Un altro problema emerso dall’indagine è l’eccessiva focalizzazione degli orientatori verso la prosecuzione degli studi all’università. Oltre 3 studenti su 4 (76%) hanno avuto modo di seguire open day di atenei e corsi di laurea. Al contrario, solo il 28% ha sentito parlare di percorsi formativo-professionali post-diploma. Meno di 1 su 4 ha ricevuto una panoramica sugli ITS, gli Istituti Tecnologici Superiori (24%), su concorsi e selezioni nel settore pubblico o privato (23%) o sui passaggi principali per “fare impresa” (20%). Una sparuta minoranza (14%) ha sentito parlare dei percorsi IFTS, che in meno di un anno preparano ad alcune tra le professioni più richieste e ricercate dal mondo del lavoro. I neodiplomati, di conseguenza, aspirano in massa al titolo accademico. In non pochi casi, tuttavia, si tratta di una meta fuori portata, destinata a non essere raggiunta, oppure lontana dalle autentiche aspirazioni dei ragazzi.

Differenze maschi-femmine dopo la scuola superiore

Almeno fra le ragazze la scelta accademica pare essere quasi obbligata: il 74% delle maturande, nel campione intervistato, punta alla laurea; tra i maturandi ci si ferma al 46%. Diversamente, i maschi si dimostrano più aperti verso le alternative all’università: le percentuali di coloro che sono intenzionati a entrare subito nel mondo del lavoro oppure a provare la via del pubblico impiego (Forze armate e di Polizia incluse) o a frequentare un corso tipo ITS/IFTS sono doppie rispetto a quanto registrato tra le coetanee. Non mancano però quelli – sono 1 su 5 tra i ragazzi e 1 su 10 tra le ragazze – che probabilmente si fermeranno per un anno oppure tenteranno la fortuna all’estero.

Più contatti fra scuola e mondo del lavoro

Dai dati dell’indagine emerge che molti ragazzi desiderano entrare nel vivo del mondo del lavoro già negli anni della scuola: stage e tirocini formativi, più concreti dei PCTO che si svolgono oggi, sono la priorità per un terzo degli alunni delle superiori (31%). Tanti altri, consapevoli delle difficoltà di dialogo tra il mondo della scuola e le imprese, si accontenterebbero di visite in contesti lavorativi o di incontri con personaggi provenienti dalle aziende: così per il 23%. Una fetta importante (12%) spingerebbe sui colloqui individuali, per dare a ognuno dei consigli quanto più personalizzati: attualmente, solo 1 su 5 viene orientato in questo modo.
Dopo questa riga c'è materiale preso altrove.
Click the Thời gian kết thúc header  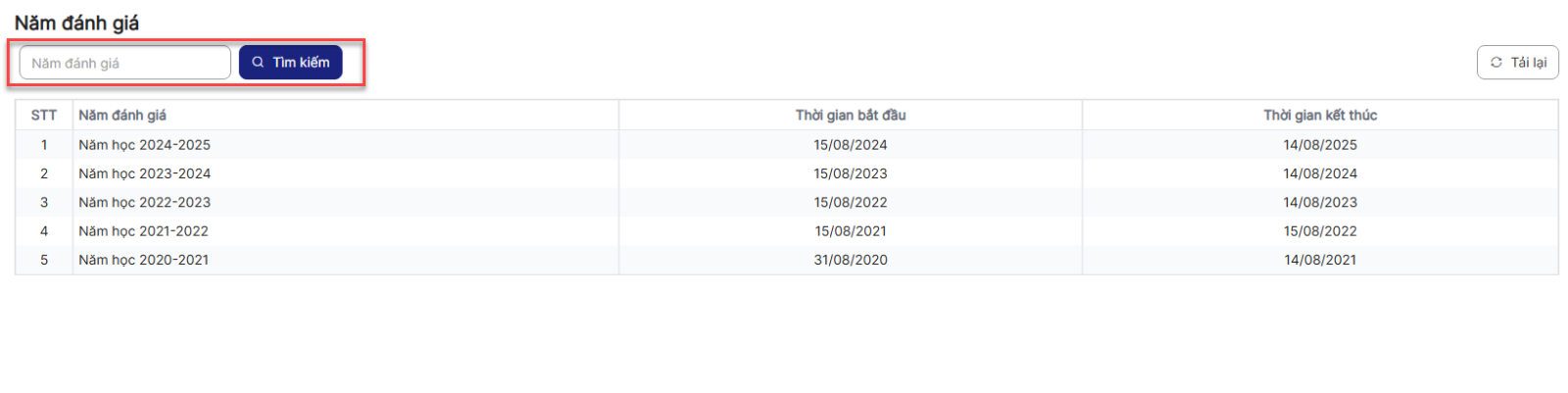[x=1320, y=116]
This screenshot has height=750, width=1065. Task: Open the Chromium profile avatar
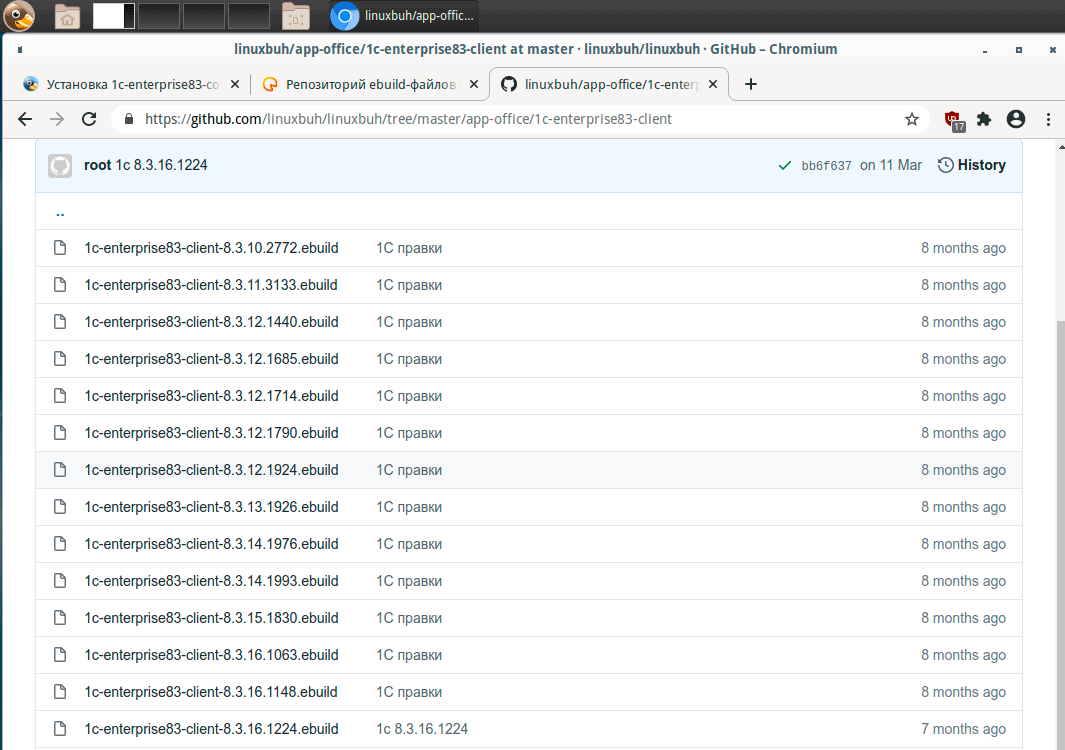point(1016,119)
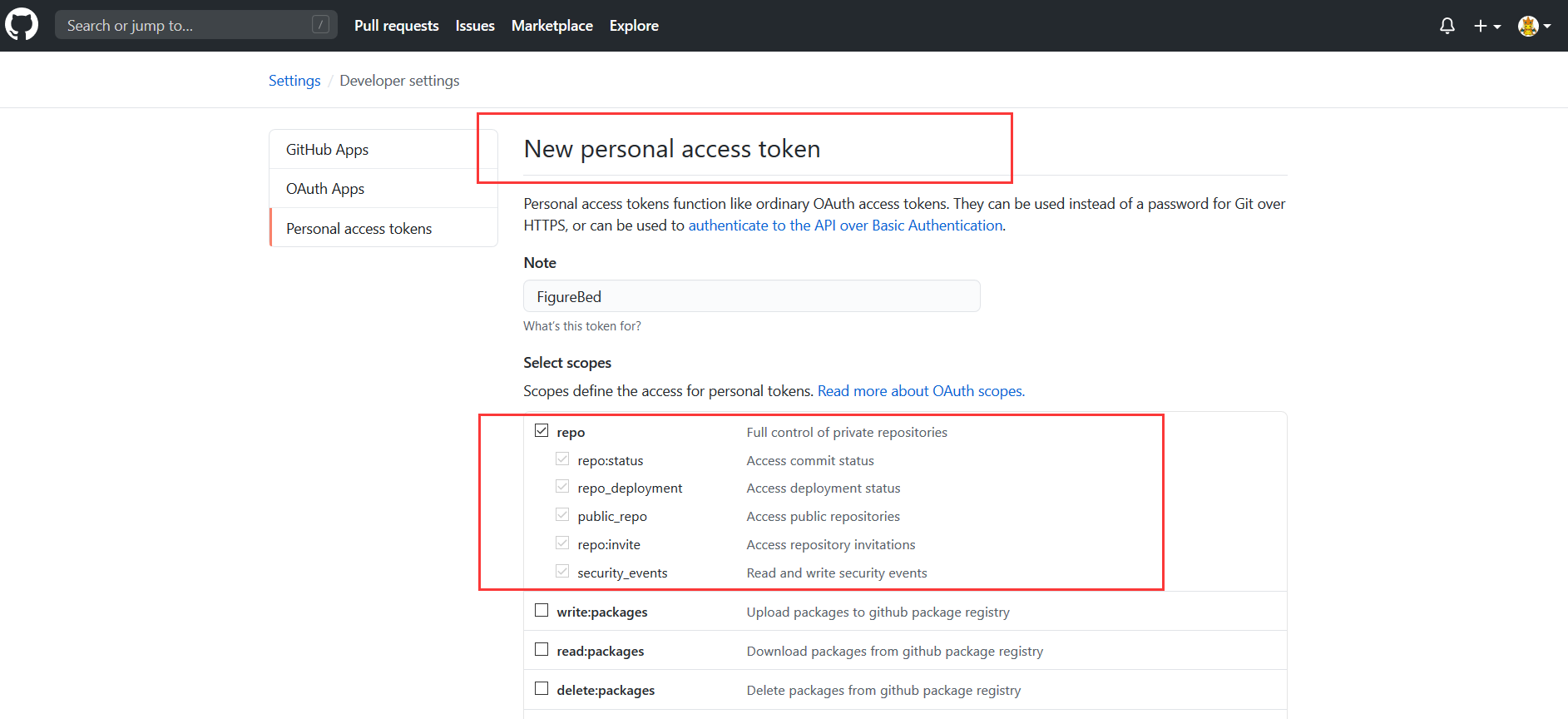
Task: Uncheck the repo scope checkbox
Action: click(542, 431)
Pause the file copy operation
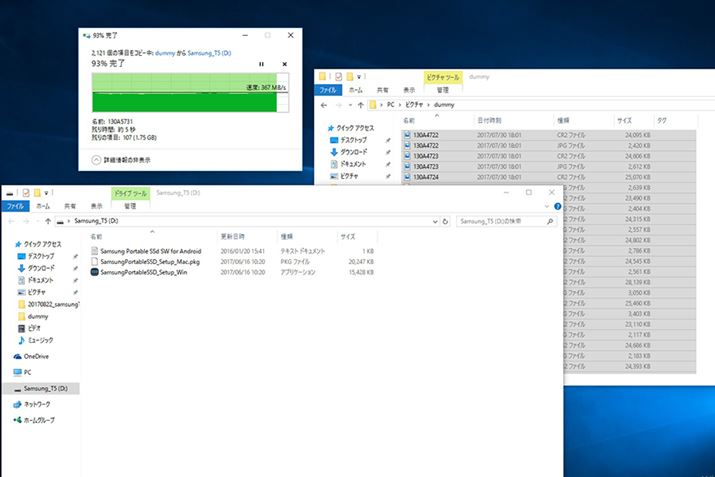 point(262,64)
Molto utili, infine, vengono considerate le testimonianze di giovani lavoratori, che sino a pochi anni prima si trovavano nelle stesse condizioni di quanti ora vivono nel più totale (o quasi) disorientamento: le introdurrebbe stabilmente l’11%. Solo una minoranza (4%) continuerebbe a puntare sulle “spiegazioni” di gruppo.